Em entrevista exclusiva concedida ao AngoRussia, a publicitária Cândida Bastos falou sobre práticas comuns no sector, como a substituição de pessoas com deficiência por actores sem deficiência em campanhas, ao sublinhar que o acto, embora muitas vezes normalizado, fere a dignidade dessas comunidades e compromete a verdadeira representatividade na comunicação.
Durante a conversa, Cândida destacou que a comunicação tem um papel essencial na construção de narrativas inclusivas e transformadoras.
“Embora tenha sido normalizado, por exemplo, fazer uma campanha sobre pessoas com deficiência e, em vez de usar alguém com deficiência, usar actores que apenas parecem ter uma, isso não é comunicação. Isso fere essas pessoas, porque elas querem ser vistas, e para se sentirem vistas e valorizadas devem ser elas a representar essa comunidade”, disse.
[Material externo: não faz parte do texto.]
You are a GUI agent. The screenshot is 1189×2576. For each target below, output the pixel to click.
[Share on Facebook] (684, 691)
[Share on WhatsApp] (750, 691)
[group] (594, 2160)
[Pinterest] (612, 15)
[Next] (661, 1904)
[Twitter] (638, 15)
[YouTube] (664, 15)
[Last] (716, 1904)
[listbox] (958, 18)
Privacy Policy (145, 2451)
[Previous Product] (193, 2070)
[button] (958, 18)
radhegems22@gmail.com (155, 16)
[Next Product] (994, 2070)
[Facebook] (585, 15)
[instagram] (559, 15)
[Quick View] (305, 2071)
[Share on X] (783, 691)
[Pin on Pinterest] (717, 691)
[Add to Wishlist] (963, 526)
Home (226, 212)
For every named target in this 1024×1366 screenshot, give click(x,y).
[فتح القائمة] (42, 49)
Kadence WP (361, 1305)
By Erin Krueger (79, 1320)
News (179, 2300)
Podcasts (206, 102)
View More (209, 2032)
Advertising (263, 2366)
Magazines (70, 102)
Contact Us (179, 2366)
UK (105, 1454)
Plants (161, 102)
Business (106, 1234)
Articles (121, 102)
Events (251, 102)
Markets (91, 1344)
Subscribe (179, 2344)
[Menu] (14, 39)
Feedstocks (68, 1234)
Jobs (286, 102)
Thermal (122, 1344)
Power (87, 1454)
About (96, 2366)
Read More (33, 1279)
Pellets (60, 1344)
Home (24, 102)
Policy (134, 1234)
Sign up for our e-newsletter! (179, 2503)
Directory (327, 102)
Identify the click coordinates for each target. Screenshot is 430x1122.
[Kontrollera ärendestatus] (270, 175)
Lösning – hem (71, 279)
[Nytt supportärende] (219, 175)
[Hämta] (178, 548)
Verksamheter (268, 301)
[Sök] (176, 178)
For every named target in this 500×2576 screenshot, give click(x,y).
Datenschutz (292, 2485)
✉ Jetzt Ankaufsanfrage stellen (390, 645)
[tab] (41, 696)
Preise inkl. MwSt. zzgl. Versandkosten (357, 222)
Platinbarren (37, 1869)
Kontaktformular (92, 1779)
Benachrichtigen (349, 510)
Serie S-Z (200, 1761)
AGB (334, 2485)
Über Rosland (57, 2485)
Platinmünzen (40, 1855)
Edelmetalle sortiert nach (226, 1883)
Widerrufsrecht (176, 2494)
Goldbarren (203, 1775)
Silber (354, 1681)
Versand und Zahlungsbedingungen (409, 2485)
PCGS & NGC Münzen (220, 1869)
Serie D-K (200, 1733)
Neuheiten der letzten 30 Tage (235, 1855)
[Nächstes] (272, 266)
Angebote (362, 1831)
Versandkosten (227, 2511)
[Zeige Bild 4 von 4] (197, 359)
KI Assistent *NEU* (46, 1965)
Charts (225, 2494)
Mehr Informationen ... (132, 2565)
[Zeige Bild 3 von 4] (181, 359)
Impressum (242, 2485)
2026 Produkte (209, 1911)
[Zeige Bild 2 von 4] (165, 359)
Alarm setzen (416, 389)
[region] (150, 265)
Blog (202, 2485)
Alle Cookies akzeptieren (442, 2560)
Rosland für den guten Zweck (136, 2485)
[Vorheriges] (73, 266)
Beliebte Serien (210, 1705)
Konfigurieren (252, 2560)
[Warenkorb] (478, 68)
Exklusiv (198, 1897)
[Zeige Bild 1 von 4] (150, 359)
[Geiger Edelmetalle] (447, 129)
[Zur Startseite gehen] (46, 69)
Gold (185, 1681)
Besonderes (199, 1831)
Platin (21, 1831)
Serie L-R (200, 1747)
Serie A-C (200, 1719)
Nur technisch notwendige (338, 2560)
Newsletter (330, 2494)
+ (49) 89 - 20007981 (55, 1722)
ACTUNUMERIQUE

Além da representatividade, Cândida também chamou atenção para o uso inadequado de palavras ofensivas em peças publicitárias ao realçar que é fundamental que os profissionais tenham sensibilidade e consciência do impacto que as suas mensagens geram.
“Outra coisa que não se deve usar na publicidade são palavras ofensivas, a uma pessoa ou marca, a publicidade tem um papel importante de educar, fazer as pessoas refletirem, levá-las a um lugar de melhoria e desenvolvimento”.